On 1/7/26 10:12, Lorenzo Stoakes wrote:
...
> I know Linus had the cute interpretation of it 'just being another tool'
> but never before have people been able to do this.
I respect your position here. But I'm not sure how to reconcile:
LLMs are just another tool
and
LLMs are not just another tool
:)
Let's look at it another way: What we all *want* for the kernel is
simplicity. Simple rules, simple documentation, simple code. The
simplest way to deal with the LLM onslaught is to pray that our existing
rules will suffice.
For now, I think the existing rules are holding. We have the luxury of
treating LLMs like any other tool. That could change any day because
some new tool comes along that's better at spamming patches at us. I
think that's the point you're trying to make is that the dam might break
any day and we should be prepared for it.

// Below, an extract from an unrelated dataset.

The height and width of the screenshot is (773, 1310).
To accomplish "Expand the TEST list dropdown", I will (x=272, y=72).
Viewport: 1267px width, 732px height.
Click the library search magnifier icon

Is that what it boils down to?
>> +As with all contributions, individual maintainers have discretion to
>> +choose how they handle the contribution. For example, they might:
>> +
>> + - Treat it just like any other contribution.
>> + - Reject it outright.
>
> This is really not correct, it's simply not acceptable in the community to
> reject series outright without justification. Yes perhaps people do that,
> but it's really not something that's accepted.
I'm not quite sure how this gives maintainers a new ability to reject
things without justification, or encourages them to reject
tool-generated code in a new way.
Let's say something generated by "checkpatch.pl --fix" that's trying to
patch arch/x86/foo.c lands in my inbox. I personally think it's OK for
me as a maintainer to say: "No thanks, checkpatch has burned me too many
times in foo.c and I don't trust its output there." To me, that's
rejecting it outright.
Could you explain a bit how this might encourage bad maintainer behavior?